Lo que se ha vivido hoy a las 14:00 horas en la Plaza del Ayuntamiento de València no ha sido una mascletà corriente; ha sido un ejercicio de fuerza bruta y precisión técnica que pasará a los anales de las Fallas 2026. Pirotecnia Mediterráneo, la firma de Vilamarxant que ya venía con una altísima expectación, ha superado cualquier pronóstico con un disparo calificado unánimemente por el público como "brutal", "apoteósico" y "fuera de control".

Un inicio clásico para un final sísmico
El diseño de la mascletà comenzó con una estructura clásica de principios aéreos, ganando ritmo de manera matemática. Sin embargo, conforme avanzaban las retenciones terrestres, el ambiente en la plaza empezó a cambiar. El público, entregado desde los primeros compases, sintió cómo el suelo vibraba con una intensidad inusual.
El punto de inflexión llegó con un terremoto final de dimensiones colosales. La potencia de los grupos de truenos finales fue tal que la onda expansiva se sintió como un golpe seco en el pecho de los miles de asistentes. Al terminar el disparo, el silencio sepulcral de un segundo fue roto por una ovación ensordecedora y gritos de júbilo de una multitud que se declaraba "en shock" tras la experiencia sonora.

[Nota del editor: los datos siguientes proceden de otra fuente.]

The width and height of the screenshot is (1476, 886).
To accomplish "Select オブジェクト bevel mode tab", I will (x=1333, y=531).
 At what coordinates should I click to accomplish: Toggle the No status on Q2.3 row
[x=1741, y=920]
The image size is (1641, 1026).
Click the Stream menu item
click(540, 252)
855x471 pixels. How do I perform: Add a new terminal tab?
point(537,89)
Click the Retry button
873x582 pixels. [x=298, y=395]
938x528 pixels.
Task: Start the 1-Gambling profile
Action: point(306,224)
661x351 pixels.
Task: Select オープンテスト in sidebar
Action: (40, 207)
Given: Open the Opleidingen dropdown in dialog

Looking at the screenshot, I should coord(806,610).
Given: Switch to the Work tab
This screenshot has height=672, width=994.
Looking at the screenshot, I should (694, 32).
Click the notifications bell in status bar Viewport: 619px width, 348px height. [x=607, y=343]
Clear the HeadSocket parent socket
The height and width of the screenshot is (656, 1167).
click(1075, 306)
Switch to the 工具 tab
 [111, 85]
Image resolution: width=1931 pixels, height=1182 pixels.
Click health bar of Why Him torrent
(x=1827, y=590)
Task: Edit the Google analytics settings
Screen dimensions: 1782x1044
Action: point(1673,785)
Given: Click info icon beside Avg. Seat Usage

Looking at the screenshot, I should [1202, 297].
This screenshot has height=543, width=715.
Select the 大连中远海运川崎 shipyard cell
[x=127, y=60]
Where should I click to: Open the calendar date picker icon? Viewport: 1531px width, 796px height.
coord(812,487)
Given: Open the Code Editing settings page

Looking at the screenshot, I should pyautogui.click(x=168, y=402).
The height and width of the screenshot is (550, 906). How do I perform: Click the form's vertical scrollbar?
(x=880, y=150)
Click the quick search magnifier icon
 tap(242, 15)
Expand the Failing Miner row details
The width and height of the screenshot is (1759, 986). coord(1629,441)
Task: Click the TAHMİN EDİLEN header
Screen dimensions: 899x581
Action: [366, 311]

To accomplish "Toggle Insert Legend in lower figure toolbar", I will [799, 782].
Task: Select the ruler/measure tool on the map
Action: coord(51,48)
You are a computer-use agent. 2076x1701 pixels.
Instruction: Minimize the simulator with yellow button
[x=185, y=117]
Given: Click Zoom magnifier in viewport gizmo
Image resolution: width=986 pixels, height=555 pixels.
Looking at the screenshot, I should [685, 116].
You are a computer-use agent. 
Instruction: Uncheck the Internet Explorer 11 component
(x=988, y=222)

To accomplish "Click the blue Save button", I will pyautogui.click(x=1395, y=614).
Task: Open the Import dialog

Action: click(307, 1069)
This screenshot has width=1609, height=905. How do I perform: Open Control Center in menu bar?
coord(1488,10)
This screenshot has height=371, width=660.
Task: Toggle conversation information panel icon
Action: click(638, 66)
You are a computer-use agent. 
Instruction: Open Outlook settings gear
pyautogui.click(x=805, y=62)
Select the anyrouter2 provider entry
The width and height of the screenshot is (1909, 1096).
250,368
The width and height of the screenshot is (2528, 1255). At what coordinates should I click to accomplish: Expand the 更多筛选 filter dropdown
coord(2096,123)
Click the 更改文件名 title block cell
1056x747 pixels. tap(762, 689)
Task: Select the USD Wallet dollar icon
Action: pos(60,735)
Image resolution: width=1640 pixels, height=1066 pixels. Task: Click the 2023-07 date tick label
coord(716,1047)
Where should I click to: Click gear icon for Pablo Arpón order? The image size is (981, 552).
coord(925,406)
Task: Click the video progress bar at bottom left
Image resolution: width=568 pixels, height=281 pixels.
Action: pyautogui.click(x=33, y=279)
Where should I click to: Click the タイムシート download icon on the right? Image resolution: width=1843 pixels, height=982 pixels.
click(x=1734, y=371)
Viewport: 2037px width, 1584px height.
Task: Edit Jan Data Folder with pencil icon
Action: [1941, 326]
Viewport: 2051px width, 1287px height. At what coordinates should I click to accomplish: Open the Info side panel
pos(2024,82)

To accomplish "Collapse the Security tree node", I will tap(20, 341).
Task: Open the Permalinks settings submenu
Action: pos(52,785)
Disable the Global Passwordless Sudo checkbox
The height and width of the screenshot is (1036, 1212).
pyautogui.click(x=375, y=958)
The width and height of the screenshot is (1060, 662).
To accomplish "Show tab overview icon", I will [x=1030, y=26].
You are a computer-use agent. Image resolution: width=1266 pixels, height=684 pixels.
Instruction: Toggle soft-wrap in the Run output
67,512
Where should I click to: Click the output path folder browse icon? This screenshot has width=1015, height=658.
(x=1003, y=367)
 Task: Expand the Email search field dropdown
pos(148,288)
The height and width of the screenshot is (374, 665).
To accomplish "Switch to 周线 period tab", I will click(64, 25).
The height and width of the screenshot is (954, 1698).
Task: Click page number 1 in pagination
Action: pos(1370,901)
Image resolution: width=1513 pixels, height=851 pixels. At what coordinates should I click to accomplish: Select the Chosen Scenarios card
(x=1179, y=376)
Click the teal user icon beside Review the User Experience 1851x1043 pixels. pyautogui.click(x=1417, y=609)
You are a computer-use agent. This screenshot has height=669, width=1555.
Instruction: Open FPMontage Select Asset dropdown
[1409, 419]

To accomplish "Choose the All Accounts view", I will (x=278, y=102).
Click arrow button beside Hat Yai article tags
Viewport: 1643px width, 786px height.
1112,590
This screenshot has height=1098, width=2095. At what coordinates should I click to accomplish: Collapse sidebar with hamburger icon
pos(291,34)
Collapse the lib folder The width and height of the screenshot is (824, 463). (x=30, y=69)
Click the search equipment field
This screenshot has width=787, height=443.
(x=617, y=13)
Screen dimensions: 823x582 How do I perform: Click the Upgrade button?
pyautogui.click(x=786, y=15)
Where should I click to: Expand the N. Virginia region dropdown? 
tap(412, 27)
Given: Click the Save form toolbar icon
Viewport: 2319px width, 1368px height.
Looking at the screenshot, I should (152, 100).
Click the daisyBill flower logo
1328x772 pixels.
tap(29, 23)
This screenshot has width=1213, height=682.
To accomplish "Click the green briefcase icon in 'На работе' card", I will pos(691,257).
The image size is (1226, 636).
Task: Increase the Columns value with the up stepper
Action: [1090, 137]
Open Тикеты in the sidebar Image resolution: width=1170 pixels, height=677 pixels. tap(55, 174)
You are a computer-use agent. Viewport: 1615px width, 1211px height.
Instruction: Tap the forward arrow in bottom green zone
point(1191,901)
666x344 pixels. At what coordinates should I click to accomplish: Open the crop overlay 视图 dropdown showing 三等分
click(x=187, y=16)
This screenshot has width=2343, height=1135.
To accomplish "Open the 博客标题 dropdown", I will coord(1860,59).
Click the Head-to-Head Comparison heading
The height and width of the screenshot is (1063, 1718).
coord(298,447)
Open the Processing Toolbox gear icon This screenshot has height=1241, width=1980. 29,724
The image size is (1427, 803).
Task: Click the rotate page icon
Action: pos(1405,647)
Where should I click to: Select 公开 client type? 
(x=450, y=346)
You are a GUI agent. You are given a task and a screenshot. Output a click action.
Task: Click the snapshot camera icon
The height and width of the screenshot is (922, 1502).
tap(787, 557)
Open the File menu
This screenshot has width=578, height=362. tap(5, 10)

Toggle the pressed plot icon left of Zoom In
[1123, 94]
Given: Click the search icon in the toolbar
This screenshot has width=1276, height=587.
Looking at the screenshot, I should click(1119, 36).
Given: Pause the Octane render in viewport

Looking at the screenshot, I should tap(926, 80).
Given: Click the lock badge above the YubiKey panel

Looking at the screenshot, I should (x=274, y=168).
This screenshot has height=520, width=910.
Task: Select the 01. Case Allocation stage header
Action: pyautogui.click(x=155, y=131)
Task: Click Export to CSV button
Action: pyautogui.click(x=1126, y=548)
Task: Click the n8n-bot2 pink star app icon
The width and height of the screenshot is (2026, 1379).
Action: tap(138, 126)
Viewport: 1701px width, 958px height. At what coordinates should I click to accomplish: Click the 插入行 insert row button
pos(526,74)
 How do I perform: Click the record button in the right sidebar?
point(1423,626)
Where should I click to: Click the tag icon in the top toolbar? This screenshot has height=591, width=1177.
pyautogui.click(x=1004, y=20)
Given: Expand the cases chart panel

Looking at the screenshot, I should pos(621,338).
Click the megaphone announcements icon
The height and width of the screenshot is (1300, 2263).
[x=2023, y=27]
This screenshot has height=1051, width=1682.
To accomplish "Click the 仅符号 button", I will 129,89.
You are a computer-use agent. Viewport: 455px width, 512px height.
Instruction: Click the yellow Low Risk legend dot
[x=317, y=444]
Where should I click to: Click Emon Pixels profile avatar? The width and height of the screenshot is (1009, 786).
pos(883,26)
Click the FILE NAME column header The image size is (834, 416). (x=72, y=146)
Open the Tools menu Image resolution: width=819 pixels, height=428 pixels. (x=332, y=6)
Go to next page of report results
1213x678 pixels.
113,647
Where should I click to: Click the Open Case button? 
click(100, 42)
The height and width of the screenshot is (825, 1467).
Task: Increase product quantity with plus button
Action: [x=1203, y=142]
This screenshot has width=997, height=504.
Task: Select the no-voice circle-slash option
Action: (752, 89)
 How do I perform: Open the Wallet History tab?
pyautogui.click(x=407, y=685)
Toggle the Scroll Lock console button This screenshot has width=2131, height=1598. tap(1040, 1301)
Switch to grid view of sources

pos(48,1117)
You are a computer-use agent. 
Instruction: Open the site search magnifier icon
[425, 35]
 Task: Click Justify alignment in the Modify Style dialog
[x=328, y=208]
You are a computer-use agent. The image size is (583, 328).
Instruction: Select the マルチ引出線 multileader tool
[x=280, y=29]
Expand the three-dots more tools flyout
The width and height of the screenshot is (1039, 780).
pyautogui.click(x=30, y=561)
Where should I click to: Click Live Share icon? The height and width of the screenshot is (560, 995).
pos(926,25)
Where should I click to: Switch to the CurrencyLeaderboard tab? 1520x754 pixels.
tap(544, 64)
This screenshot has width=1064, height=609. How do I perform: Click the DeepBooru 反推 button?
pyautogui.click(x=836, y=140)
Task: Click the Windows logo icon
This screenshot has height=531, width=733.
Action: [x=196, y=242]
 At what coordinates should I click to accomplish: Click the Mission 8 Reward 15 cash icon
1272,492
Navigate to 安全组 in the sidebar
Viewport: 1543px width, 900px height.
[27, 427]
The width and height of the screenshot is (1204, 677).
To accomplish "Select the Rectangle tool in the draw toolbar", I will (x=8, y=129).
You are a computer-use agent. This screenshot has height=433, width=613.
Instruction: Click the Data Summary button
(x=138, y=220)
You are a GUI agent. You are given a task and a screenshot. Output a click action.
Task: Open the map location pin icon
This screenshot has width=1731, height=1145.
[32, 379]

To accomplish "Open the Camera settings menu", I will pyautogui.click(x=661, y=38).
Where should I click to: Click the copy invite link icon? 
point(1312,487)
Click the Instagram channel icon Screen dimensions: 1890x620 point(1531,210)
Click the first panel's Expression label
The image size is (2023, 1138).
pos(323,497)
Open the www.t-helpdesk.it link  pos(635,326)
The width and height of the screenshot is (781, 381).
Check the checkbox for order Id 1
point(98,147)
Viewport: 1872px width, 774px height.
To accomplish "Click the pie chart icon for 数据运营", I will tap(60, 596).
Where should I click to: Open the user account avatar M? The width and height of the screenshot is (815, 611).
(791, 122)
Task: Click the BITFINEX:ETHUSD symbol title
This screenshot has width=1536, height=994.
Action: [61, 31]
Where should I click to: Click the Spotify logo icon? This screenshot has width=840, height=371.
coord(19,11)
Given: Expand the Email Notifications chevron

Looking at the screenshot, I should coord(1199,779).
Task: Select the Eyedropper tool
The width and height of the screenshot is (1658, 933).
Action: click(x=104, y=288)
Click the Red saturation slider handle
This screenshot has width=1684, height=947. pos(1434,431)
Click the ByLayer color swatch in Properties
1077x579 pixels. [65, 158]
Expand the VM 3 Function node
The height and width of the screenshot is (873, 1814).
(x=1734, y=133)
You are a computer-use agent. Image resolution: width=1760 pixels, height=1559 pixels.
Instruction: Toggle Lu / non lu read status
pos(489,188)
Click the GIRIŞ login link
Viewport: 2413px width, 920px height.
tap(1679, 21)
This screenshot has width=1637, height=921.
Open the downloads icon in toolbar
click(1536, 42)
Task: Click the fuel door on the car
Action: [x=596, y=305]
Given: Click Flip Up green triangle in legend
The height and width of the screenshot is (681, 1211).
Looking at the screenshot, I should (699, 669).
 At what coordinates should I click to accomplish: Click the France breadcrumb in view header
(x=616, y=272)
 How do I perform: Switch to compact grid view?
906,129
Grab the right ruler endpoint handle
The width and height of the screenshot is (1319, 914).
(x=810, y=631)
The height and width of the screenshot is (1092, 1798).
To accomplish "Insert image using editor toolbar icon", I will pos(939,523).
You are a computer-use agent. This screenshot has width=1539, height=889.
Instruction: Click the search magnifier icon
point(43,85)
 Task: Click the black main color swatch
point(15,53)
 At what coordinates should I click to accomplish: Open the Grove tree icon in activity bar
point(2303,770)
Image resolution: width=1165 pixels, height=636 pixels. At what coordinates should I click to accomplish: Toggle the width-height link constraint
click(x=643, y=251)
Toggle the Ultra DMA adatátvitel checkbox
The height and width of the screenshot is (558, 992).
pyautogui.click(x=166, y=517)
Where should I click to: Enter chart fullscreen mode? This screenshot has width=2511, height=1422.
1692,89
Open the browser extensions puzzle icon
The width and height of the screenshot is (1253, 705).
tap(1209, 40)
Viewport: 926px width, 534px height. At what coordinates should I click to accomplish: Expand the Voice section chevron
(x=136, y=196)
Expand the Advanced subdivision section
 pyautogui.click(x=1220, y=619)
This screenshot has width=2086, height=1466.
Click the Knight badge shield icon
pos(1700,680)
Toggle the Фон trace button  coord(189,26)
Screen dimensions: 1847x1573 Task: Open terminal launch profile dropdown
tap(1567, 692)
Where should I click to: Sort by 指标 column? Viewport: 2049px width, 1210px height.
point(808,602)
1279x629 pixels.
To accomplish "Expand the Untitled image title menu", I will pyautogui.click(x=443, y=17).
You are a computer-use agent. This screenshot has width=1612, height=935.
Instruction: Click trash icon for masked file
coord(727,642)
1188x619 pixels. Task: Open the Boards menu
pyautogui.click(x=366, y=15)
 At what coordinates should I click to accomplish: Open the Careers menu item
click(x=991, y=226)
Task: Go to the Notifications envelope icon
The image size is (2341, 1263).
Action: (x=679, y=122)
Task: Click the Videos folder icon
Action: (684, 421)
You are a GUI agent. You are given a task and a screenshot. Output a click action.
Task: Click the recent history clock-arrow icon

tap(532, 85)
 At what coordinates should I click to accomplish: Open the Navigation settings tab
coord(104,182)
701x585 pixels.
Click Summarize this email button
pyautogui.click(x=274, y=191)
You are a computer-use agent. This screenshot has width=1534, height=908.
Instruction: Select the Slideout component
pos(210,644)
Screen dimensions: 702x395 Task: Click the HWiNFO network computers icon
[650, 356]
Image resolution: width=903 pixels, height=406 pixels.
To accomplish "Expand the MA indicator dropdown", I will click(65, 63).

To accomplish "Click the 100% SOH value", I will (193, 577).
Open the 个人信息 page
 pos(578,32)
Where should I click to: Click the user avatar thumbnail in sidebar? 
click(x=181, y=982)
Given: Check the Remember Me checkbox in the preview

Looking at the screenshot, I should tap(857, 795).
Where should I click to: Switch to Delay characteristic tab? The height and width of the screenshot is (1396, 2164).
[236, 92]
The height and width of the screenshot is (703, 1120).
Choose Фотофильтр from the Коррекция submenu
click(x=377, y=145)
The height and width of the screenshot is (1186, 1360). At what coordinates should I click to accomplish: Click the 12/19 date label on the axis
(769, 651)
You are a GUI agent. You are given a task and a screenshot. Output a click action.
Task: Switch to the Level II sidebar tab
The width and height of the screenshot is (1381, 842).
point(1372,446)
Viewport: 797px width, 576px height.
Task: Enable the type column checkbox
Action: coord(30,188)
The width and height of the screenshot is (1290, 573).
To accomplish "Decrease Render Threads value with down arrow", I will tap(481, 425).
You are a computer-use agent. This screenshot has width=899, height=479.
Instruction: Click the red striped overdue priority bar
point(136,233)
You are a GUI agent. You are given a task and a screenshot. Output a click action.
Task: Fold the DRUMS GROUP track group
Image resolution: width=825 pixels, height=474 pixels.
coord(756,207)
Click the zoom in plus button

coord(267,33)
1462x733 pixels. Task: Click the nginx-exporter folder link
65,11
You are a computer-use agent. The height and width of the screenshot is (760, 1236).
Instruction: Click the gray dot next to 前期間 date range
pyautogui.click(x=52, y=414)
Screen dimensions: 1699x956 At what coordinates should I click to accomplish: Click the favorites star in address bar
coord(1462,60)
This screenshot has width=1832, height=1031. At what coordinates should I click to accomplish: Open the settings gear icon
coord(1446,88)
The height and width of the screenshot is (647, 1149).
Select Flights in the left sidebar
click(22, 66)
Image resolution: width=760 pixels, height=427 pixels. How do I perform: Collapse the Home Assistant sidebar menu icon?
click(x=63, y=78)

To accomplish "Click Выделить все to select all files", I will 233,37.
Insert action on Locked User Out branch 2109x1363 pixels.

Daños materiales por la potencia del disparo
La magnitud de la explosión no solo se midió en decibelios, sino en efectos físicos reales. La fuerza de la vibración ha provocado la rotura de los cristales de la oficina de turismo situada en los bajos del propio edificio del Ayuntamiento. Este incidente, aunque aparatoso, confirma la "brutalidad" técnica de una propuesta que buscaba llevar al límite los muros de la plaza.
A pesar de los daños materiales, no se han registrado incidentes personales, y el equipo de Pirotecnia Mediterráneo ha sido recibido en el balcón consistorial por las Falleras Mayores de València entre aplausos y cánticos de reconocimiento.
Candidata firme al premio de la Junta Central Fallera
Con esta actuación, Pirotecnia Mediterráneo se posiciona como una de las clarísimas favoritas para alzarse con el reconocimiento a la mejor mascletà del año. La combinación de ritmo, potencia desmedida y ese cierre que ha hecho "temblar los cimientos" de la ciudad, deja el listón altísimo para las dos citas restantes del ciclo fallero.